Possibly using the TAP output, but that doesn't include the diffs. We'd be happy to land a PR for that if there's a standard way of expressing it in TAP.

Thank again.

After some more thoughts, it does seem like just relying on ava to do this is not sufficient.
A layer on top of it is much more desirable.

The BDD system I envision is not the BDD syntax in JS test framework such as in mocha, but a system that actually allows Business Analyst, Product Manager, QA, to write acceptance test that they can reason about (similar to fitNesse).

These tests can be wired up to the actual tests in ava to determine if they pass or fail.

This means the system need to understand before, beforeEach, after, and afterEach code and reuse them.

One thing that is "lacking" is the ability to nest test.
On the other hand, my understanding is that ava choose to not do nesting.

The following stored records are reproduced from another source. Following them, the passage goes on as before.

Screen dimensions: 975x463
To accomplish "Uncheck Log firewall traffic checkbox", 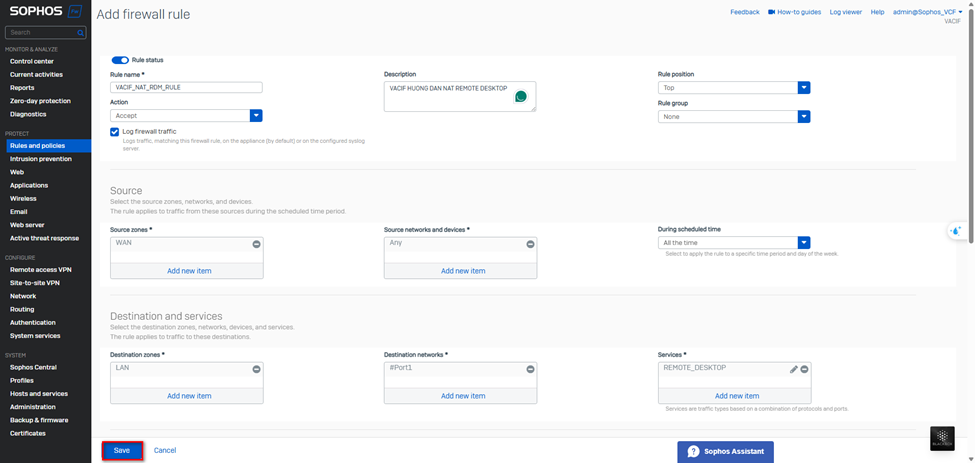I will coord(115,132).
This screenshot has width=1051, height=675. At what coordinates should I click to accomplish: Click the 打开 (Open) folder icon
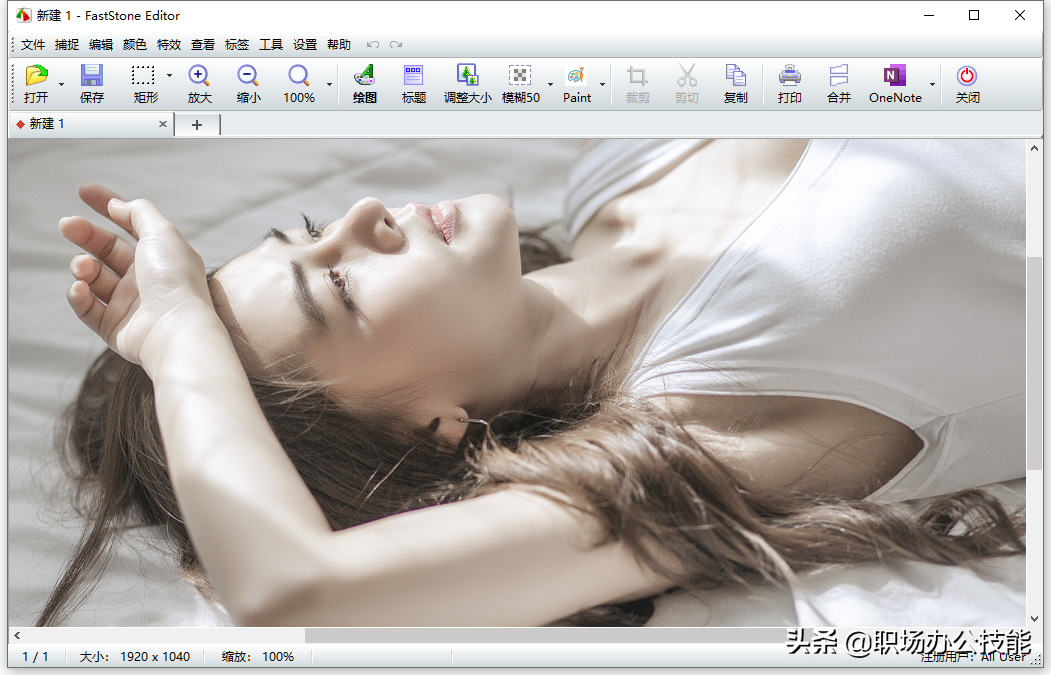pos(36,77)
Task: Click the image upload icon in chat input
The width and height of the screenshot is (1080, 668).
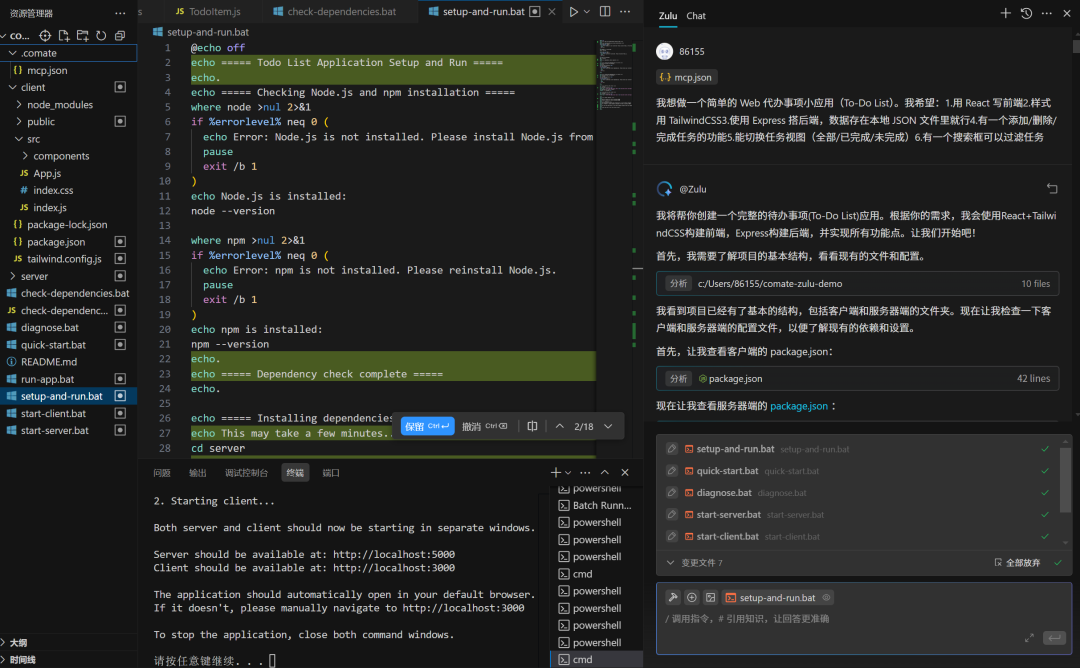Action: click(x=710, y=597)
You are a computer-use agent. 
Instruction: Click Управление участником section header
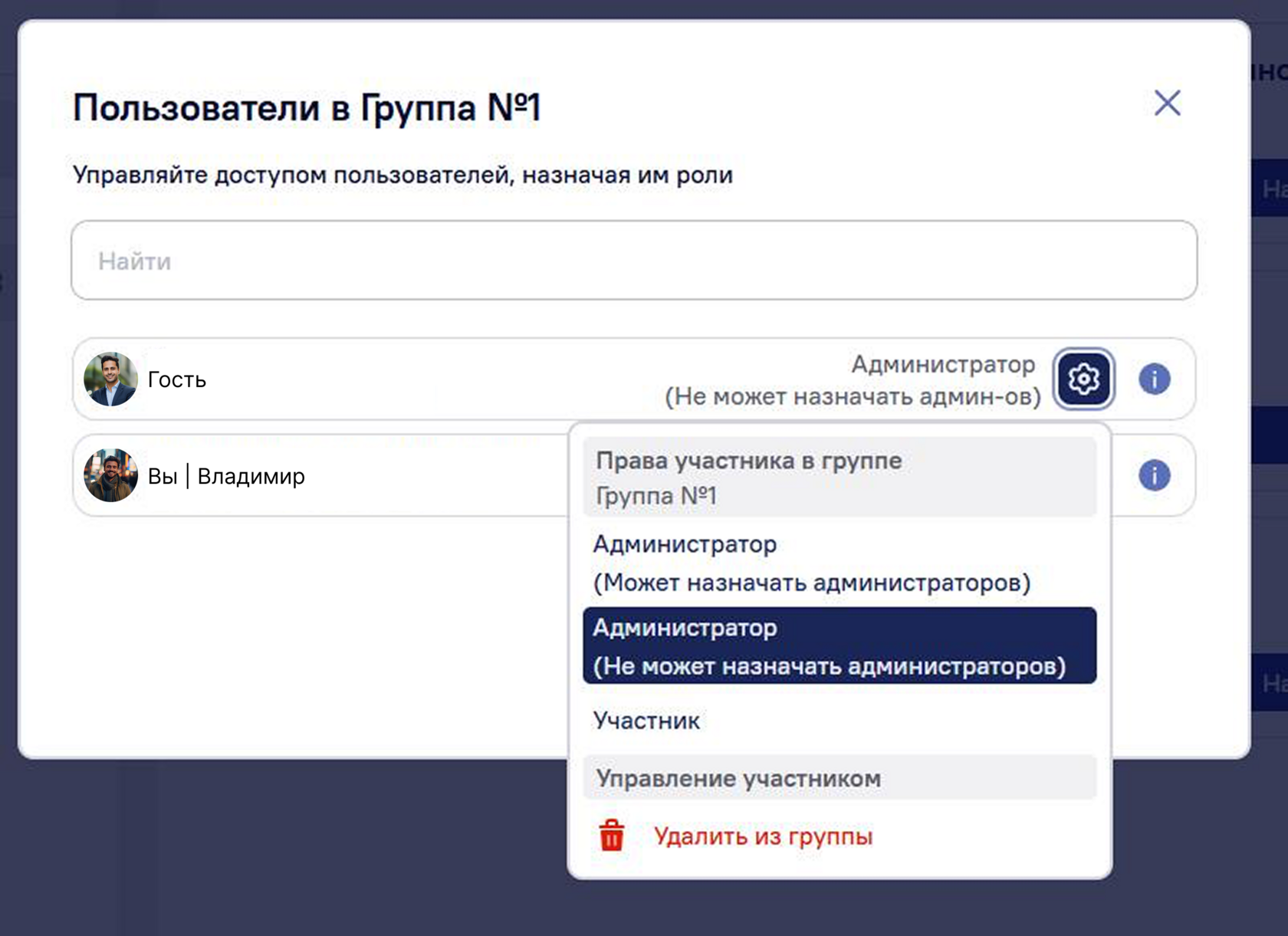click(738, 778)
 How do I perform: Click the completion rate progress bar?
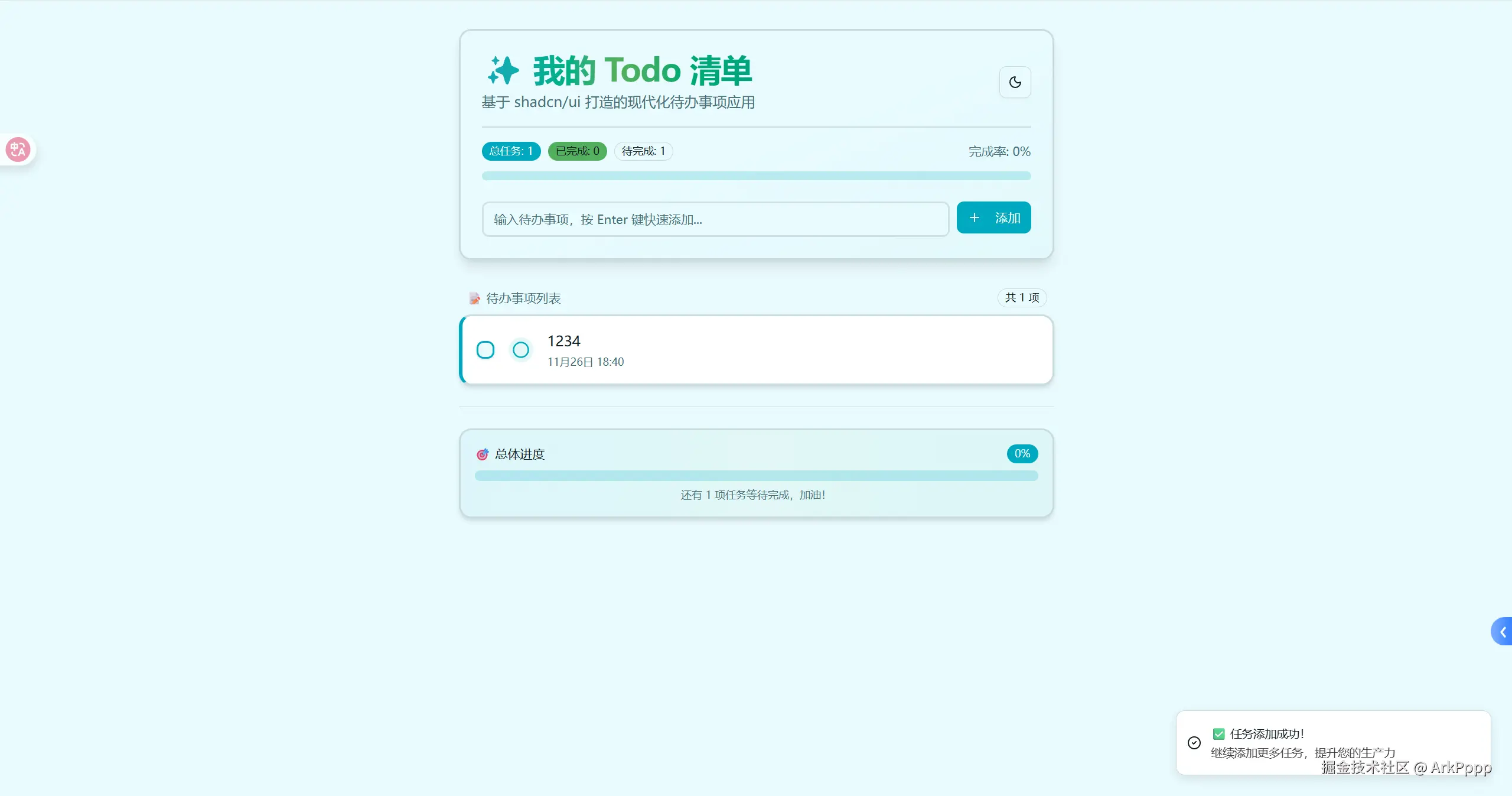[x=756, y=176]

One thing that is "lacking" is the ability to nest test.

Yes, see #222. That said, libraries can implement their own nesting on top of AVA's interface. I did something similar, see https://github.com/avajs/ava/issues/222#issuecomment-248631231.

I'll close this now. Thanks for your input!

Apologies for joining a dead thread; I came looking through the issues for any other discussions about parameterized/data-driven test support in Ava. I found lots of discussion in various tickets, but this seemed the most recent and most directly related to my search so I wanted to add an extra voice to the conversation.

The current macro capability is great, but I do agree it would be even nicer if we could just insert parameters into the test function directly as @unional described. I've seen several examples of something similar done for Mocha to simplify its dynamic tests:

https://github.com/mikejsdev/mocha-param

And for QUnit:

https://github.com/AStepaniuk/qunit-parameterize

And another more generic library for multiple test frameworks:

https://github.com/lawrencec/Unroll/blob/master/examples/ava/ava-example.js

And one going in a different direction to emulate TestNG decorators:

https://github.com/alsatian-test/alsatian

It's definitely a common use case for easier test design. As you said, you've provided other ways to accomplish this so maybe we don't strictly need it, but it would be a very nice to have.

In any event, thank you again for all the great work done on Ava.

I've seen several examples of something similar done for Mocha to simplify its dynamic tests

These build on top of Mocha though. A similar module can be built on top of AVA.

True. I listed examples across several frameworks to show that it's very much a common need.

As you noted, it's such a common need that there exists, to some extent, modules for many of the popular JS frameworks to accomplish such a thing, but it means yet another dependency to rely on and third party implementations might never be as clean or pleasant to use as Ava supporting it directly.

Coming from other languages (Java/C# specifically) I've found it strange that many JS frameworks don't nicely support this kind of testing out of the box. It would be another stand out feature of Ava, in my opinion.

Maybe, once AVA has matured. Changing the test interface is not a priority at the moment.